What to produce: Work through the material below and count the lines holding the word "Task"; give that count and nothing more.

Supplied records:
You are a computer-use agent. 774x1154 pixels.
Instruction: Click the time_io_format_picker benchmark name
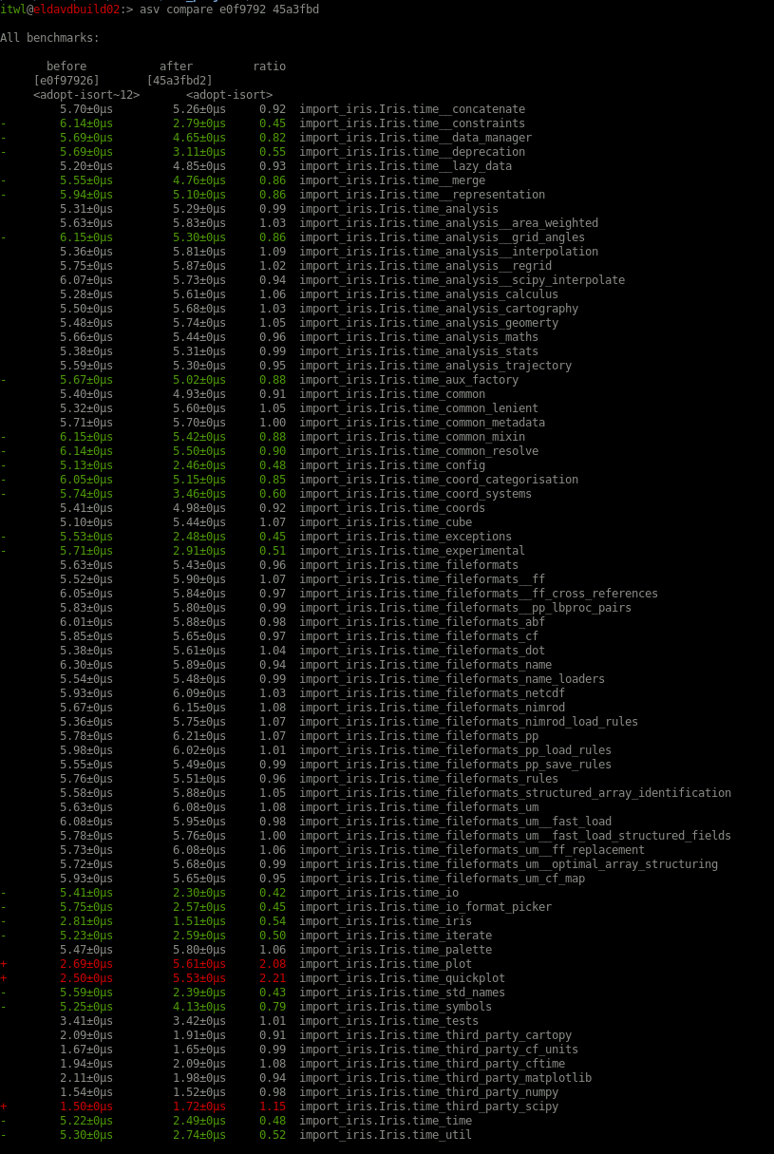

--

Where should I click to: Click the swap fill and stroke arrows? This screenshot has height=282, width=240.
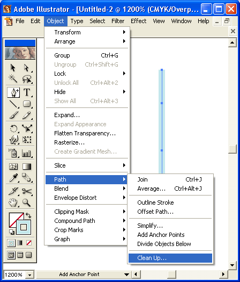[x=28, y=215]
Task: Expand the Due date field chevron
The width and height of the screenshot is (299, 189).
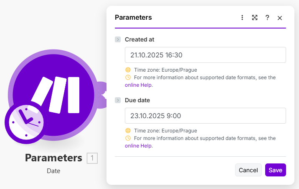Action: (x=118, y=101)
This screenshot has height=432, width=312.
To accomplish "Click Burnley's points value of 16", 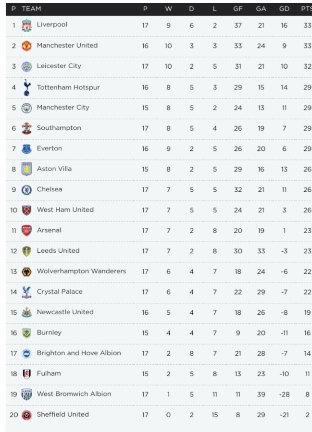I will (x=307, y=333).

...

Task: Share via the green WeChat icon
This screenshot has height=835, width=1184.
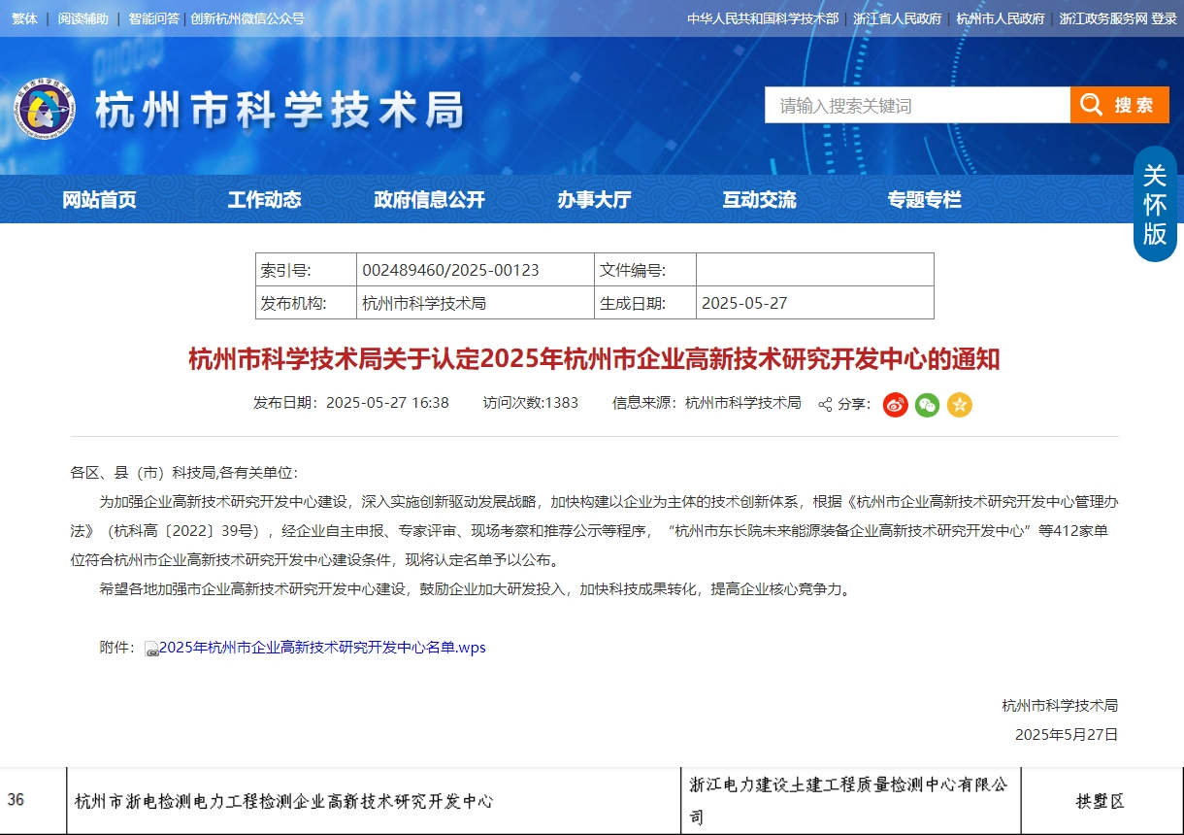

Solution to this problem: 2